Filter the listing below, keeping only the lines with the word "resolution".

Extracted material:
★ ★ ★ ★ ★

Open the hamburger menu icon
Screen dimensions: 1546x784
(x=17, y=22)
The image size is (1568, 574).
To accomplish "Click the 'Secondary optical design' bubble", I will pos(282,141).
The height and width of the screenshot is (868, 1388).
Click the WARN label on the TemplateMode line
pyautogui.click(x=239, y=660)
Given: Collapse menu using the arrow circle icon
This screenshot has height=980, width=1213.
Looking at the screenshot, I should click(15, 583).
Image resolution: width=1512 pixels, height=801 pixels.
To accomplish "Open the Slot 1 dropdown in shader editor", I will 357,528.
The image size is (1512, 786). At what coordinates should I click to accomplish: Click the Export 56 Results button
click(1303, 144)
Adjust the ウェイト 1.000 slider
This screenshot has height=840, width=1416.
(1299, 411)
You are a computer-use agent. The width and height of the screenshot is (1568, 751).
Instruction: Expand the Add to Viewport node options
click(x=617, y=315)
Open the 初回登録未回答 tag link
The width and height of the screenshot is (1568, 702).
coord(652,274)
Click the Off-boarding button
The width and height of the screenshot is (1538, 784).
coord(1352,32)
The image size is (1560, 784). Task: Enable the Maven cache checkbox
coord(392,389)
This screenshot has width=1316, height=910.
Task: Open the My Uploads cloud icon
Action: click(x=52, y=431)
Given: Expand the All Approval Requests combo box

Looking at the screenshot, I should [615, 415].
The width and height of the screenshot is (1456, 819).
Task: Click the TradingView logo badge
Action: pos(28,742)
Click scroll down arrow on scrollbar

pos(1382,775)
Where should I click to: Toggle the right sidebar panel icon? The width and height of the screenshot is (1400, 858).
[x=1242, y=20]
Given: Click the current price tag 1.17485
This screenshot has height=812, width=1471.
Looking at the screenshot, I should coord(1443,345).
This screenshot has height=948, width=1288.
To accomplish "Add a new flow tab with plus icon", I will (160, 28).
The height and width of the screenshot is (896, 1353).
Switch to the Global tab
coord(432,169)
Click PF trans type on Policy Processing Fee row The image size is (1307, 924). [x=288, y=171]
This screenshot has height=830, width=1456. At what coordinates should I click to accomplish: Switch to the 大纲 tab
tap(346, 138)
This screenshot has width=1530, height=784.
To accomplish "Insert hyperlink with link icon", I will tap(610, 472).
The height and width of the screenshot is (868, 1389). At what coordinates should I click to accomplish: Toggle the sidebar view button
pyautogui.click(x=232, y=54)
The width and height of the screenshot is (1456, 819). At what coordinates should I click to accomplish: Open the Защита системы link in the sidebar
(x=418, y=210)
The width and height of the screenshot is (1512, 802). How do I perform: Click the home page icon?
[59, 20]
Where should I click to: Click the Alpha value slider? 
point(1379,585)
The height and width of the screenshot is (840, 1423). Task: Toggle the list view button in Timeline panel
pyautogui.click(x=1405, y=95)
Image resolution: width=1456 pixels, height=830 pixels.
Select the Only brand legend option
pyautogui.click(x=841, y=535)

★ ★ ★ ★ ★

Your response:
Image resolution: width=1512 pixels, height=801 pixels.
Image resolution: width=1456 pixels, height=830 pixels.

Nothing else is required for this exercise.